Alexis Smith: Private Lives and Public Affairs
“A girl with brains ought to do something else with them besides think.” ~Title of an Alexis Smith piece, 1983
through April 1
Frederick R. Weisman Museum of Art, Pepperdine University, Malibu
By Lawrence Gipe
While firmly rooted in California conceptualism and modernist traditions like assemblage, Alexis Smith’s work exists as a genre unto itself. The aesthetic decisions involved in the construction of her tableaux and installations seem strongly personal and her sly feminist asides distinguish her from a traditionally masculine pack (Baldessari, Ruppersberg, et al). In an art world a little too cozy with obscurantism, Smith’s work has always maintained a refreshing accessibility. Her use of sentimental imagery and humor seduces the viewer. She reels you in – then delivers her punch.
Twenty-three small pieces, and her collaboration with poet Amy Gerstler called “Past Lives”, are gathered together in “Alexis Smith: Private Lives and Public Affairs” in the Frederick R. Weisman Museum of Art at Pepperdine University. It’s a modestly scaled but impactful snapshot of Smith’s work curated by Michael Zakian. Nostalgia plays a sophisticated role here – and Smith’s work is an exploration of that slippery emotion’s capacity for resonance on multiple levels. Nostalgia’s usefulness as a critical device is developed in her work in a way that feels like second nature.
Smith employs images that have the potential to act on the viewer (of a certain age) through direct, remembered nostalgia. [Author’s Sidebar: “Direct nostalgia”, in my definition, is responsible for the way I felt looking at her piece I’m Your Angel (2009). The main element is a Yoko Ono 45-rpm record of the same title – a disc I used to own. I’m Your Angel conjured my freshman-year university soundtrack of Lennon-Ono’s joyous reemergence on the “Double Fantasy” album. Inevitably, Lennon’s assassination also reared its head. Although a less-desired result, this final memory is closer to nostalgia’s original meaning as a melancholy malady.]
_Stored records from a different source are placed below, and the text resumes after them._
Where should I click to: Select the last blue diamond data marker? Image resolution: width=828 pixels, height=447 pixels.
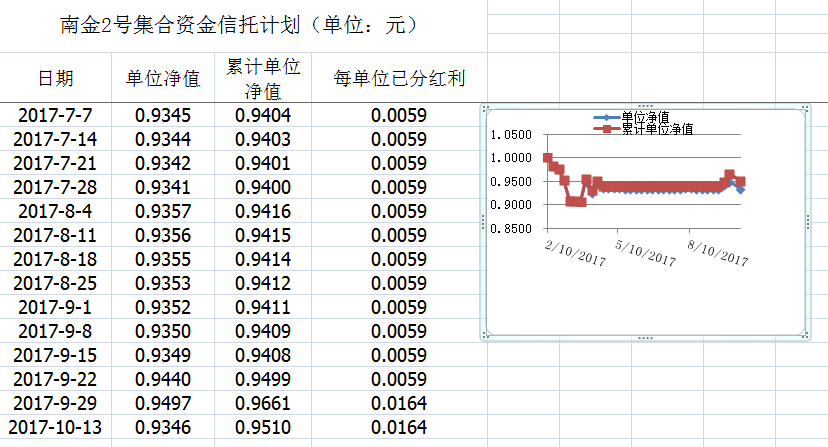740,189
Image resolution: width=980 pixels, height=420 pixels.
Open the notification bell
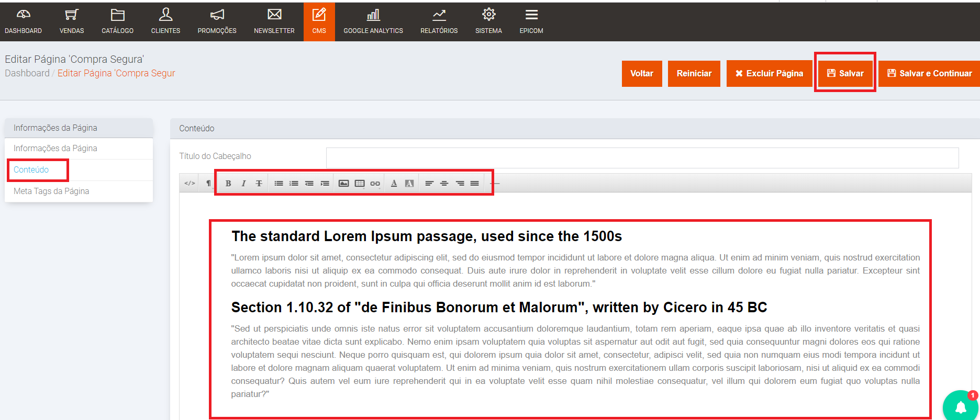961,407
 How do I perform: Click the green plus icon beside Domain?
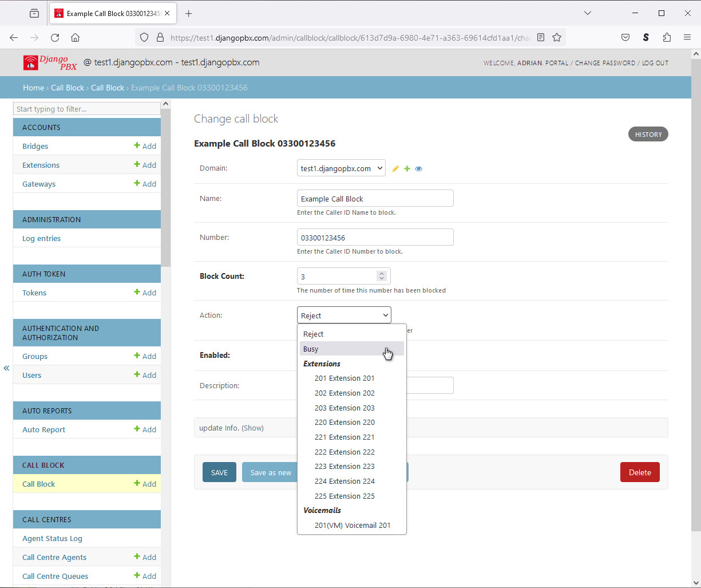407,169
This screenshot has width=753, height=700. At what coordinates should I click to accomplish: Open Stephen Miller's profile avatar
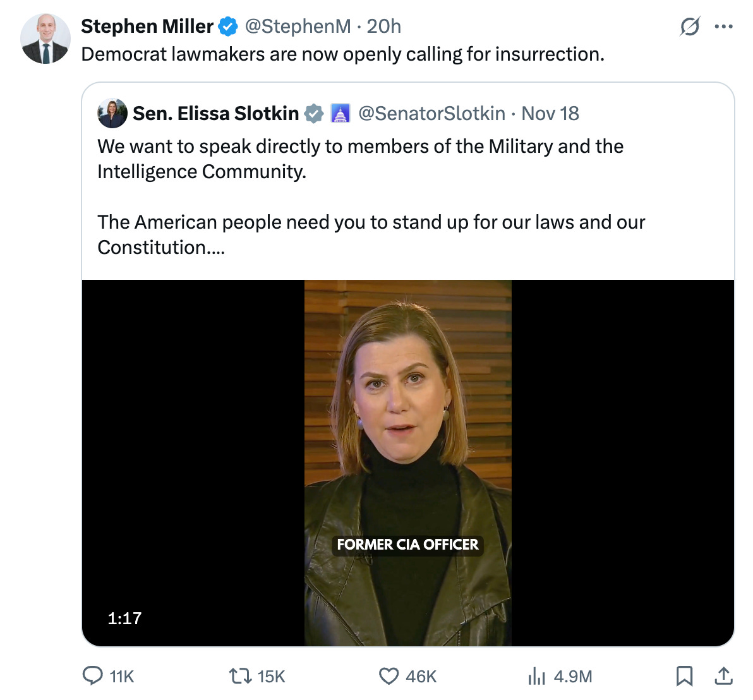pos(45,39)
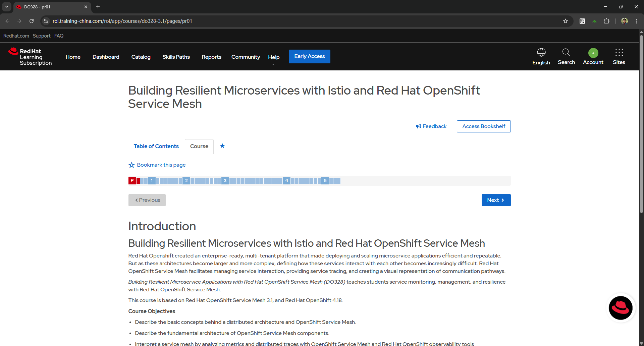Open the Chrome tab search dropdown

click(x=6, y=7)
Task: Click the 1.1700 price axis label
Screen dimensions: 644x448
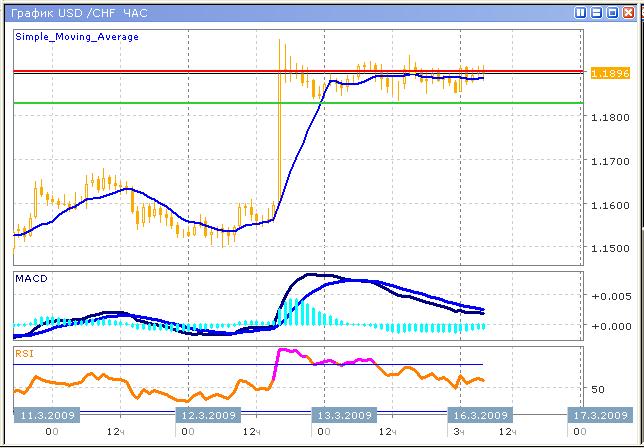Action: pos(610,161)
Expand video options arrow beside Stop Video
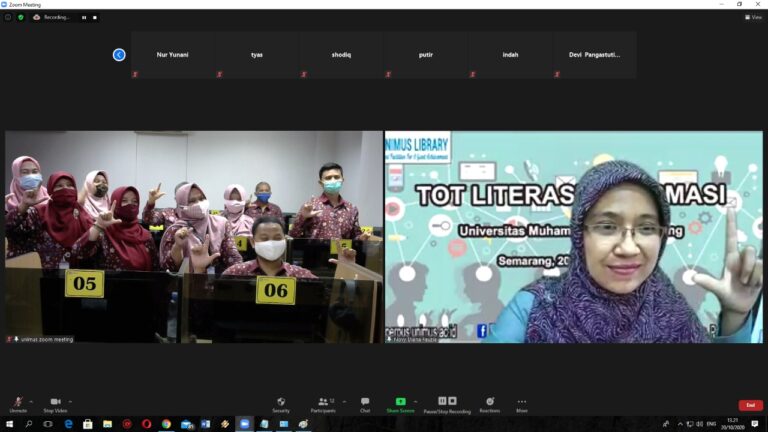768x432 pixels. pyautogui.click(x=70, y=401)
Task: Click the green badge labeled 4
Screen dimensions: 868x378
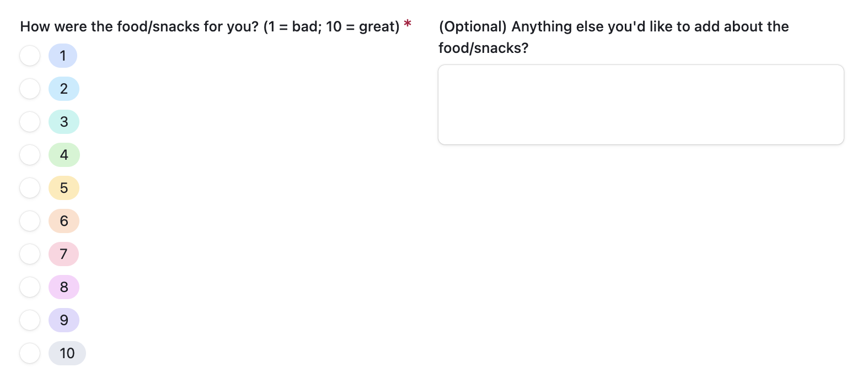Action: coord(63,155)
Smith also engages indirect or mediated nostalgia, the kind that doesn’t spring from one’s actual memory, but belongs instead to the bottomless image pool of history that comforts us with its charming reflection of simpler days. She covers a lot of nostalgic territory, and – in an exhibition with this breadth– one can appreciate the range of her interrogation of 20th century visual culture. When Smith portrays the feminine it is often through the gauze of carefully calibrated romanticism. She is consistent in her attraction to pictures from the Golden Age of Hollywood, mid-century advertising, even the Victorian-era – sourced from a vast lexicon of “constructed womanhood” that was exclusively construed by men. Specifically, the visages that jump out at her – as she forages through antique stores and thrifts looking for material – reflect the male desire frameworks of their respective historical contexts. Smith’s pictorial plan usually includes a loaded image with an accompanying line of text. These quotes or expressions metaphorically and physically hover above the main subject as the foreground of her shadowboxes.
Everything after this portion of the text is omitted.